**TASK GOAL:** For each statement below, say yes or no as to whether it agrees with the piece on quiet Americans, and quote the words from the piece that settle it. (a) The United States has become the largest gas-and-oil producer in the world. (b) More than 2 percent of the population lives on U.S. farms. (c) The Navy will have more ships than the American fleet of World War I.

**TEXT:**
Start
Even then, more than a third of the students who enter college never graduate.
In such
a depressing American landscape, why is the United States doing pretty well?
Put
simply, millions of quiet, determined Americans get up every morning and tune
out the incompetence and corruption of their government. They simply ignore
destructive fads of popular culture. They have no time for the demagoguery of
their politicians and the divisive rhetoric of social activists. Instead, these
quiet Americans simply go to work, pursue their own talents, excel at what they
do, and seek to take care of their families.
The
result of their singular expertise is that even in America’s current illness,
the nation still soars above the global competition.
Only in
America can you find the sort of innovation, talent, legal framework, and
can-do attitude needed to invent and refine hydraulic fracking and horizontal
drilling. Just a few hundred thousand scientists, engineers, entrepreneurs, oil
riggers, and skilled craftsman have revived the once-ossified oil industry for
320 million Americans.
The
United States is not running out of fuels — as was predicted over the last 20
years. It instead has become the largest gas-and-oil producer in the world.
The
epitaph for Silicon Valley is written each year. Its tech industry is copied
the world over. Yet seemingly each year a new American technical innovation —
the laptop, Google, Facebook, the iPad, the iPhone — sweeps the world.
Apparently, American informality, meritocracy, and top-flight engineering still
draw global talent into Northern California, which sends back out the latest
gadgets to be gobbled up by billions.
Neither
drought, nor needlessly cumbersome regulations, nor unfair trade practices have
stalled American agriculture. The farms of the United States — where less than
2 percent of the population resides — have never turned out so much safe,
nutritious, and cheap food that is feeding the world and earning America
hundreds of billions of dollars in foreign exchange.
The
U.S. military — in which fewer than 1 in 100 Americans serve — is facing record
cuts. The Navy will have fewer ships than the American fleet of World War I.
The Air Force and the Marine Corps are shrinking. Yet superb American forces
continue to ensure that the United States and its allies remain safe. Neither
Vladimir Putin’s Russia, nor the Communist Chinese hierarchy, nor the Iranian
theocrats are quite ready to take the on the U.S. military. All are rightly
worried that to do so would be suicidal.
America
is not saved by our elected officials, bureaucrats, celebrities, and partisan activists.
Instead, just a few million hardworking Americans in key areas — a natural
meritocracy of all races, classes, and backgrounds — ignore the daily hype and
chaos, remain innovative and productive, and dazzle the world.
The
silent few of a forgotten America have given the entire country an astonishing
standard of living that is quite inexplicable.
End
**DATASET EXTRACT:**
Start
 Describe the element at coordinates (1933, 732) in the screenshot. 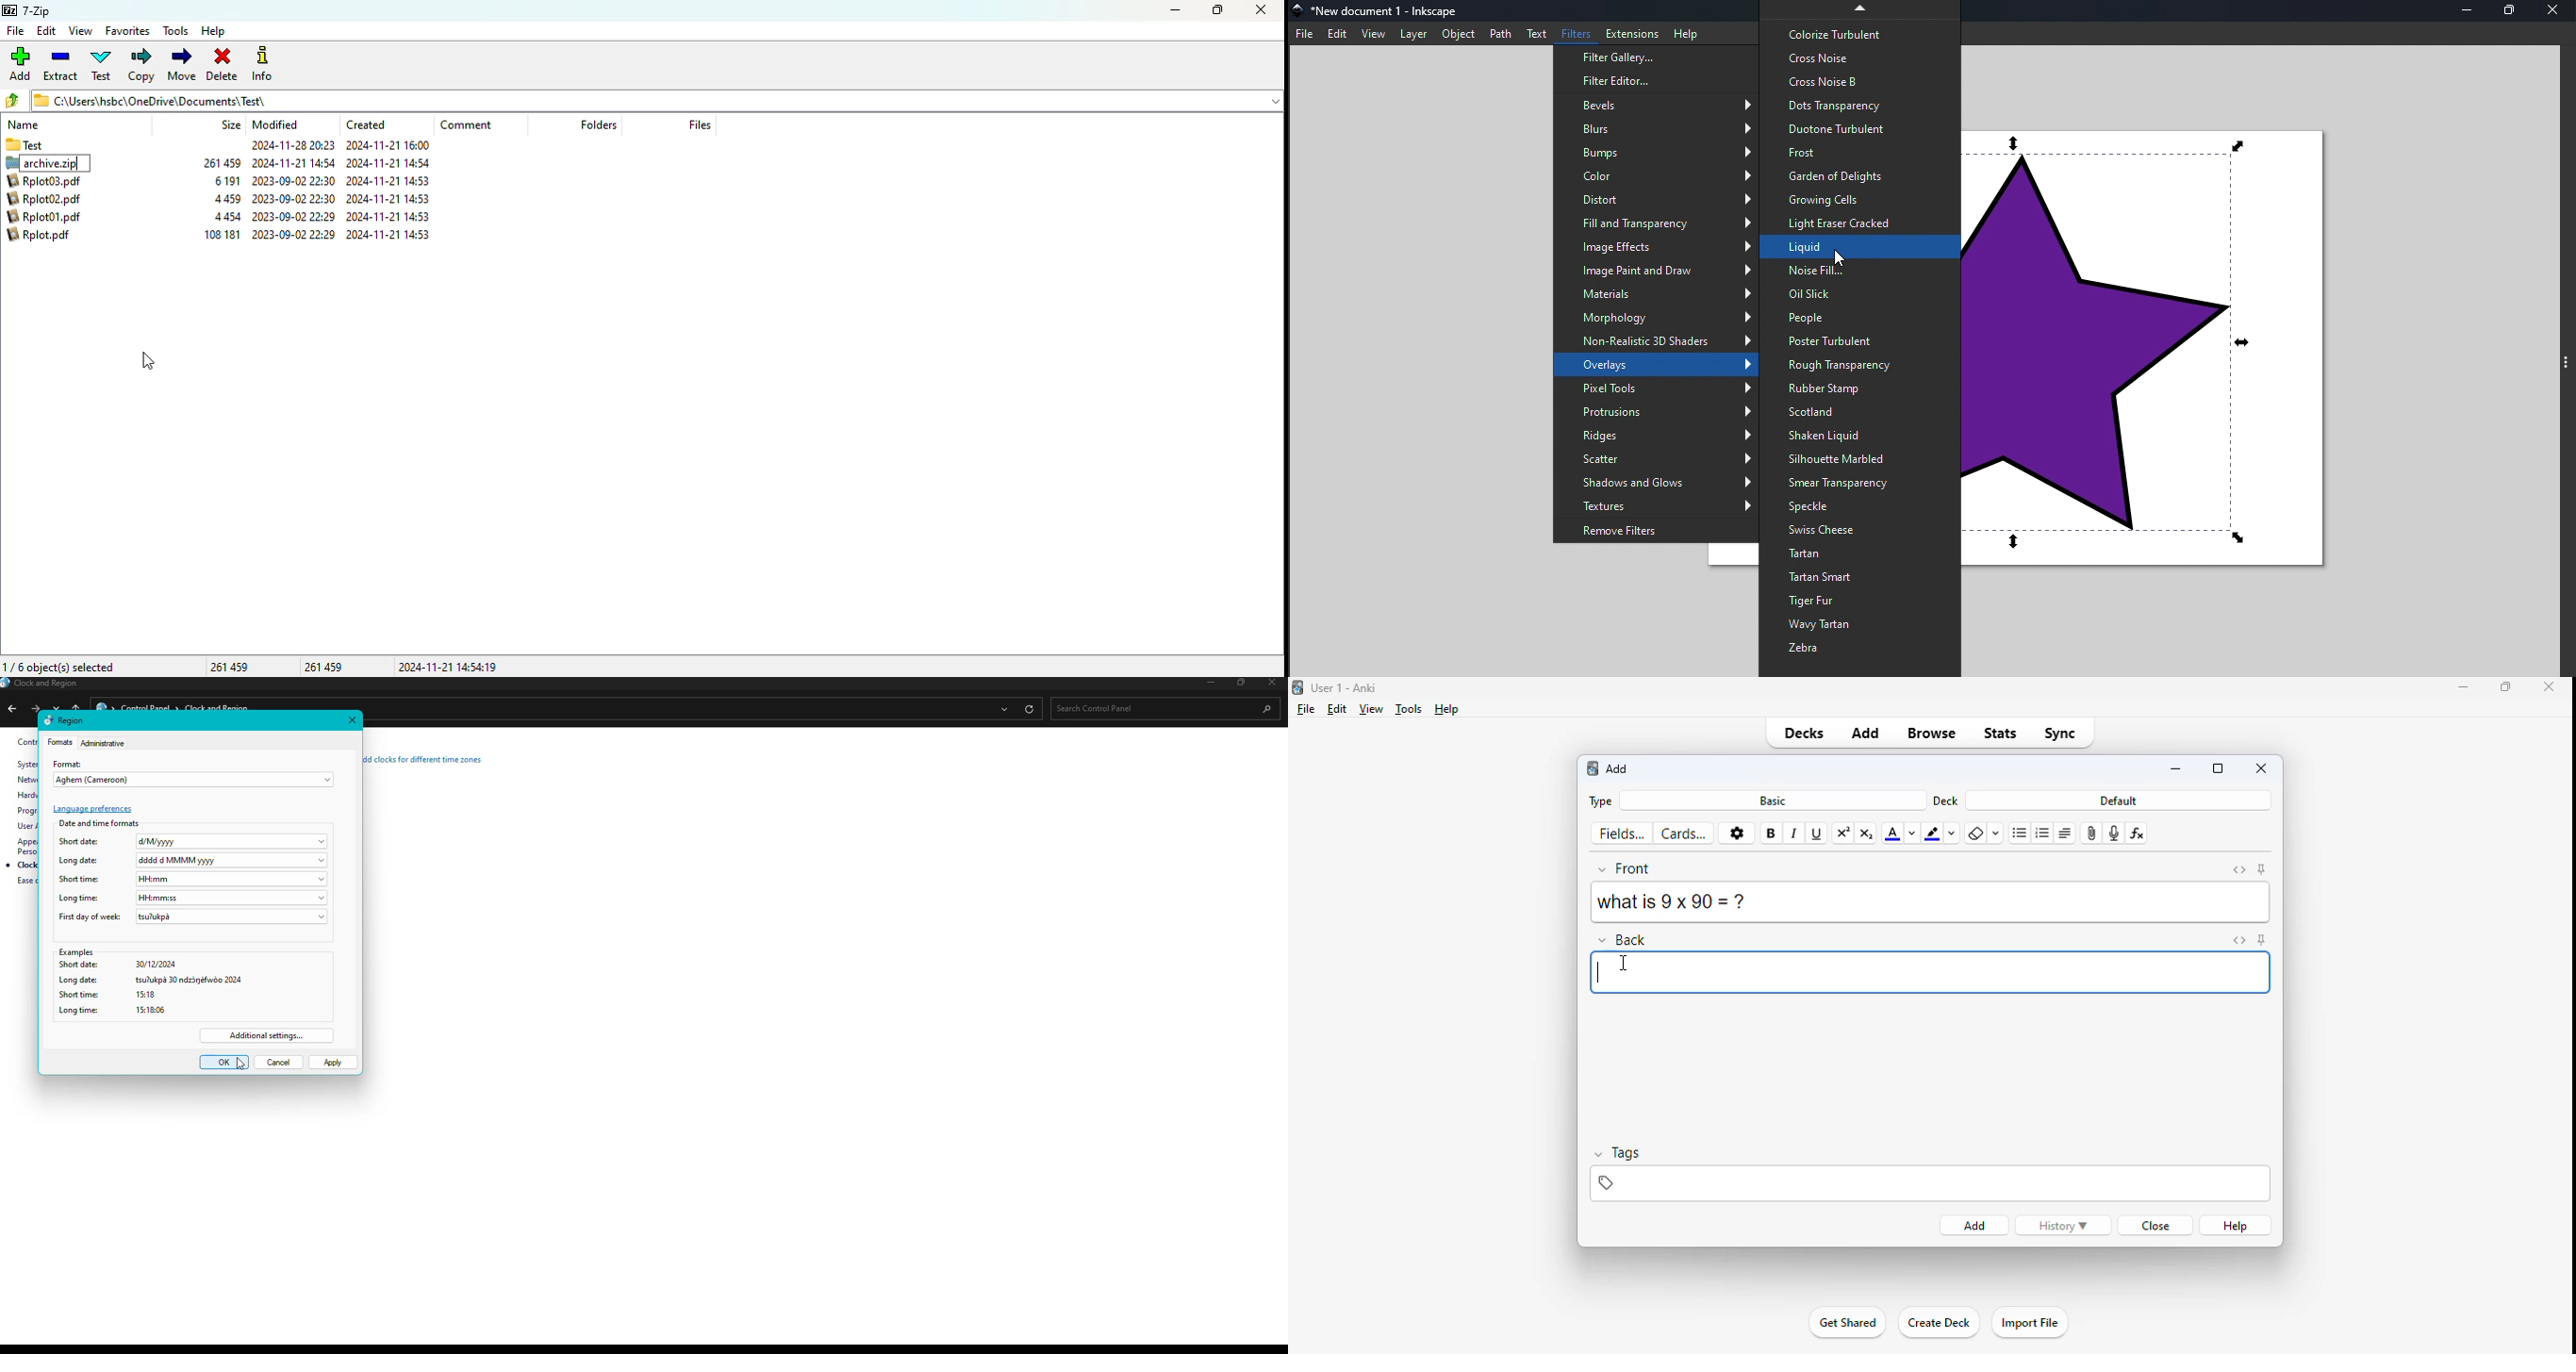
End
**RESULT BELOW:**
(a) Yes: "It instead has become the largest gas-and-oil producer in the world."
(b) No: "where less than 2 percent of the population resides"
(c) No: "The Navy will have fewer ships than the American fleet of World War I."